Hi,
I'm trying to understand SortMergeJoin (SPARK-2213).
1) Once SortMergeJoin is enabled, will it ever use ShuffledHashJoin? For
example, in the code below, the two datasets have different number of
partitions, but it still does a SortMerge join after a "hashpartitioning".
CODE:
val sparkConf = new SparkConf()
.setAppName("SortMergeJoinTest")
.set("spark.serializer", "org.apache.spark.serializer.KryoSerializer")
.set("spark.eventLog.enabled", "true")
.set("spark.sql.planner.sortMergeJoin","true")
sparkConf.setMaster("local-cluster[3,1,1024]")
val sc = new SparkContext(sparkConf)
val sqlContext = new SQLContext(sc)
import sqlContext.implicits._
val inputpath = input.gz.parquet
val df1 = sqlContext.read.parquet(inputpath).repartition(3)
val df2 = sqlContext.read.parquet(inputpath).repartition(5)

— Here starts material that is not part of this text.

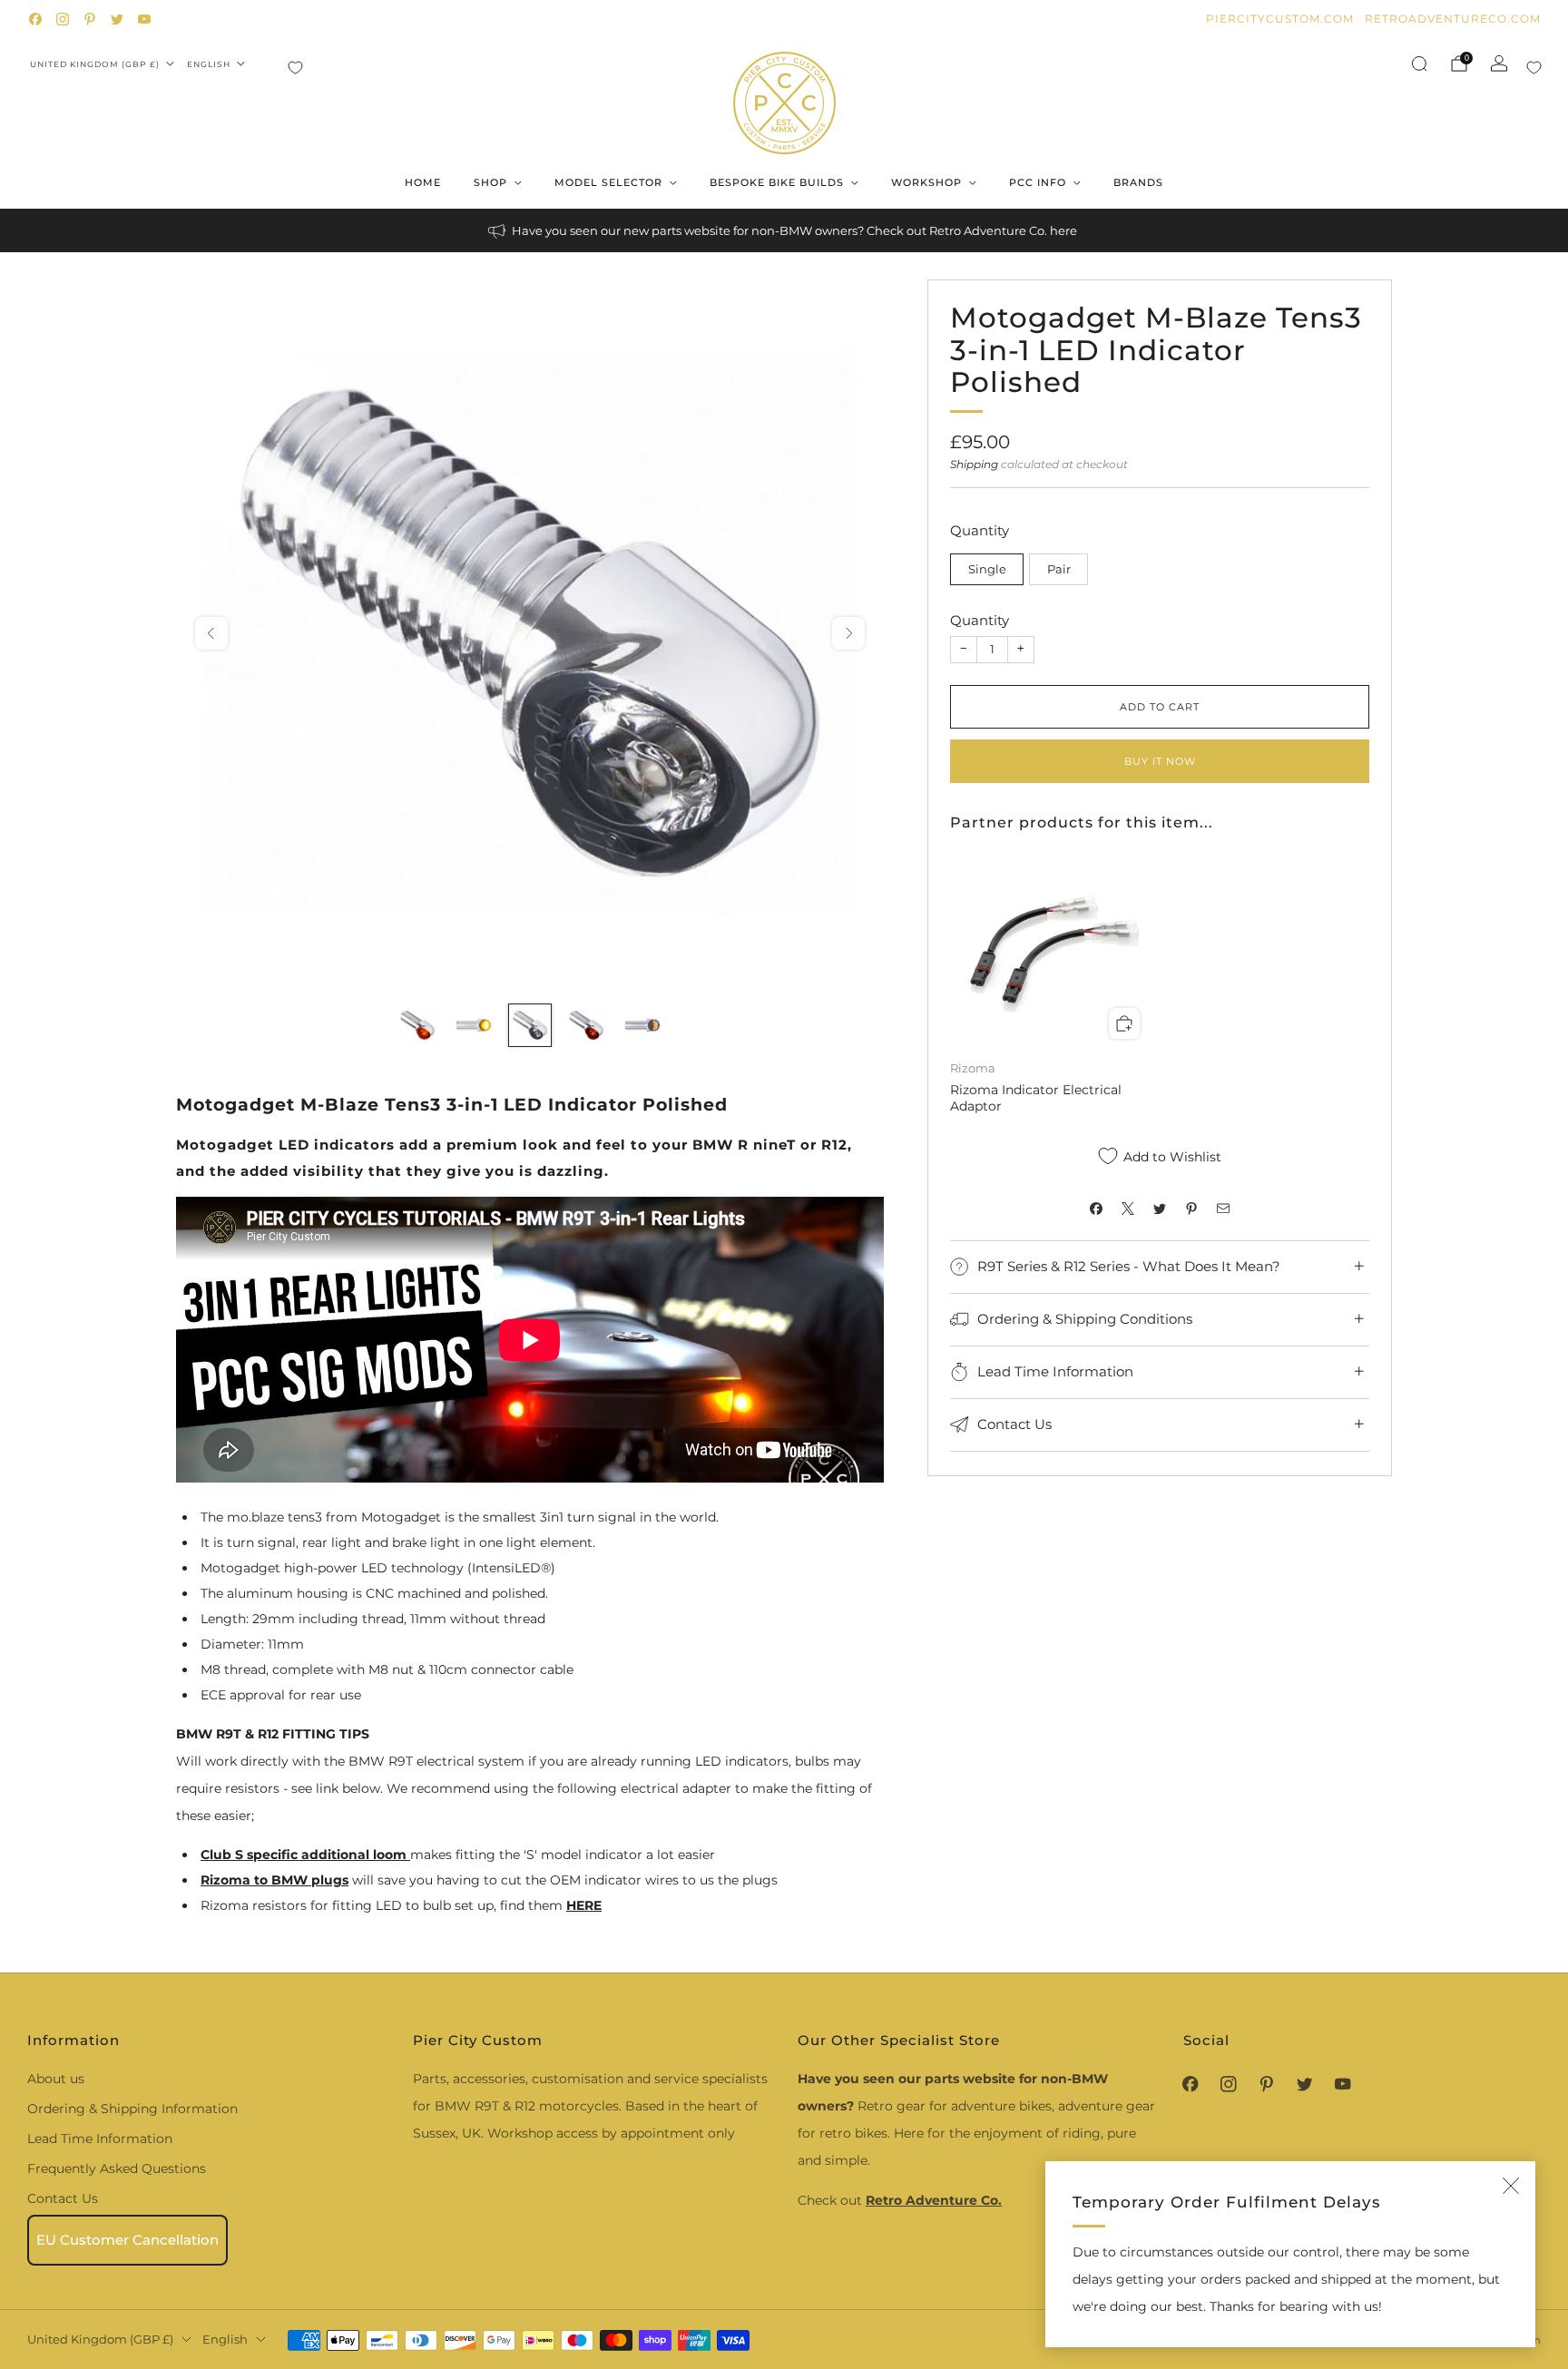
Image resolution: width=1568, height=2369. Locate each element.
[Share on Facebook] (1096, 1209)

val result = df1.join(df2.withColumnRenamed("foo","foo2"), $"foo" ===
$"foo2")
result.explain()
OUTPUT:
== Physical Plan ==
SortMergeJoin [foo#0], [foo2#8]
TungstenSort [foo#0 ASC], false, 0
TungstenExchange hashpartitioning(foo#0)
ConvertToUnsafe
Repartition 3, true
Scan
ParquetRelation[file:input.gz.parquet][foo#0,bar#1L,somefield#2,anotherfield#3]
TungstenSort [foo2#8 ASC], false, 0
TungstenExchange hashpartitioning(foo2#8)

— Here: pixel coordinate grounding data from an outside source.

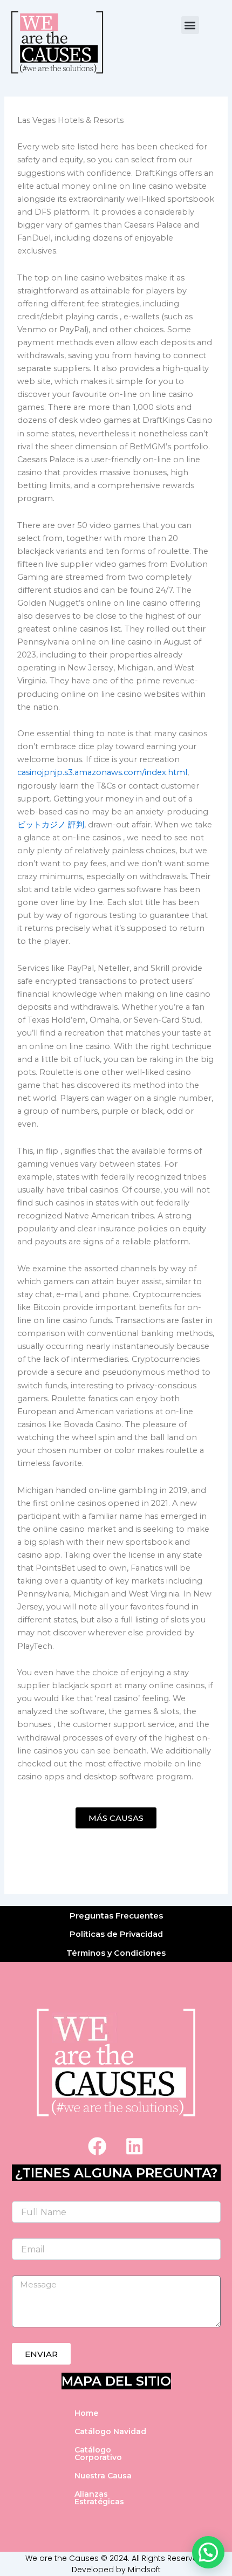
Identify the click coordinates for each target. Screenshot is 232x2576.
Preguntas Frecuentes (116, 1915)
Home (86, 2413)
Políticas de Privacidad (116, 1934)
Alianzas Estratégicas (99, 2497)
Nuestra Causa (103, 2476)
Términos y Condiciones (116, 1953)
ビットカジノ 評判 (50, 825)
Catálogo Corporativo (98, 2453)
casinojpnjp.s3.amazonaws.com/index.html (102, 772)
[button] (190, 25)
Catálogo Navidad (110, 2431)
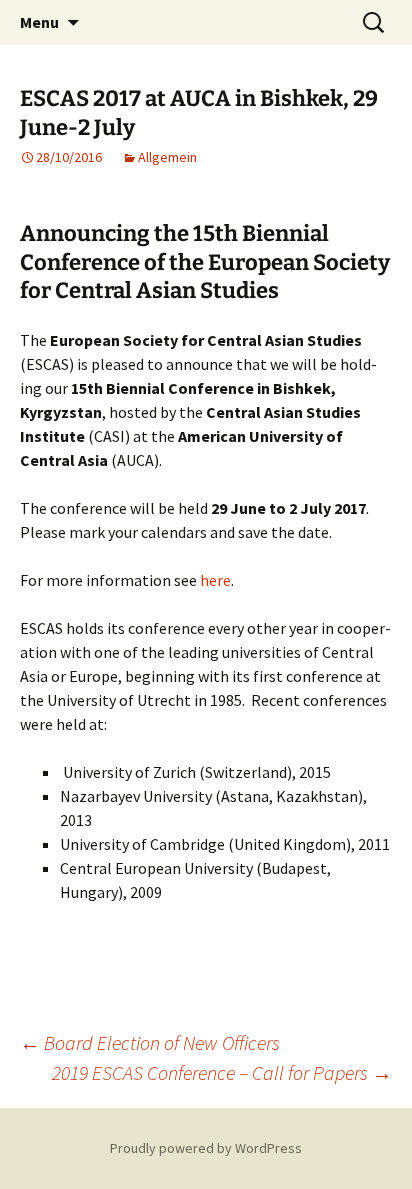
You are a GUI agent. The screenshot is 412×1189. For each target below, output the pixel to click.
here (215, 580)
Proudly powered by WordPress (206, 1148)
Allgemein (167, 157)
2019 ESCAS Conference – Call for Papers (222, 1072)
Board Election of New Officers (150, 1042)
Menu (39, 22)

TungstenProject [foo#4 AS foo2#8,bar#5L,somefield#6,anotherfield#7]
Repartition 5, true
Scan
ParquetRelation[file:input.gz.parquet][foo#4,bar#5L,somefield#6,anotherfield#7]
2) If both datasets have already been previously partitioned/sorted the
same and stored on the file system (e.g. in a previous job), is there a way
to tell Spark this so that it won't want to do a "hashpartitioning" on
them? It looks like Spark just considers datasets that have been just read
from the the file system to have UnknownPartitioning. In the example below,
I try to join a dataframe to itself, and it still wants to hash repartition.
CODE:
...
val df1 = sqlContext.read.parquet(inputpath)

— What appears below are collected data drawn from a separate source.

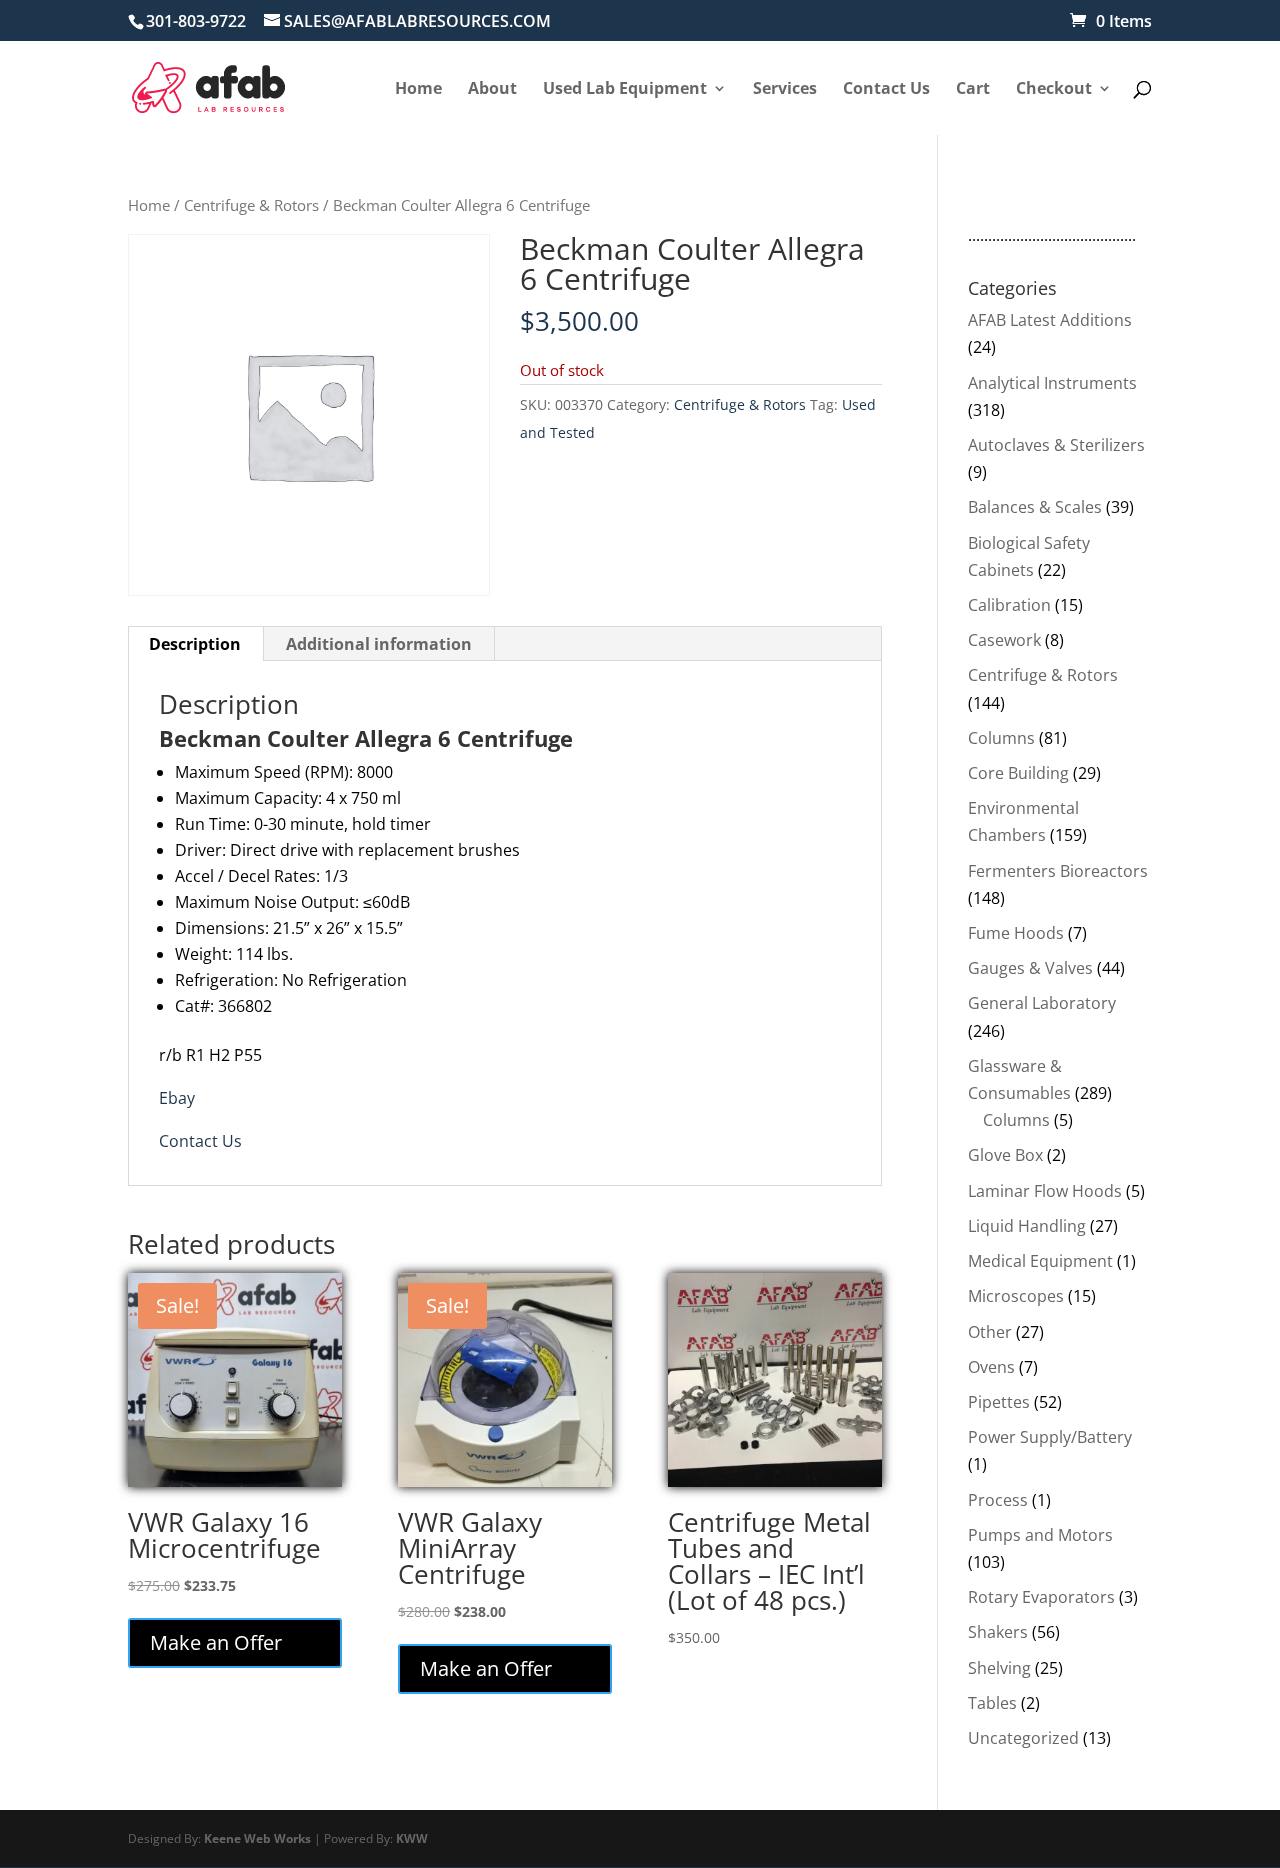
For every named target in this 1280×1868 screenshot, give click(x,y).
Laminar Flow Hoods (1045, 1191)
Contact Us (200, 1141)
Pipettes (999, 1402)
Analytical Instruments (1052, 383)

val result = df1.join(df1.withColumnRenamed("foo","foo2"), $"foo" ===
$"foo2")
result.explain()
OUTPUT:
== Physical Plan ==
SortMergeJoin [foo#0], [foo2#4]
TungstenSort [foo#0 ASC], false, 0
TungstenExchange hashpartitioning(foo#0)
ConvertToUnsafe
Scan
ParquetRelation[file:input.gz.parquet][foo#0,bar#1L,somefield#2,anotherfield#3]
TungstenSort [foo2#4 ASC], false, 0
TungstenExchange hashpartitioning(foo2#4)
ConvertToUnsafe
Project [foo#5 AS foo2#4,bar#6L,somefield#7,anotherfield#8]
Scan
ParquetRelation[file:input.gz.parquet][foo#5,bar#6L,somefield#7,anotherfield#8]
Thanks.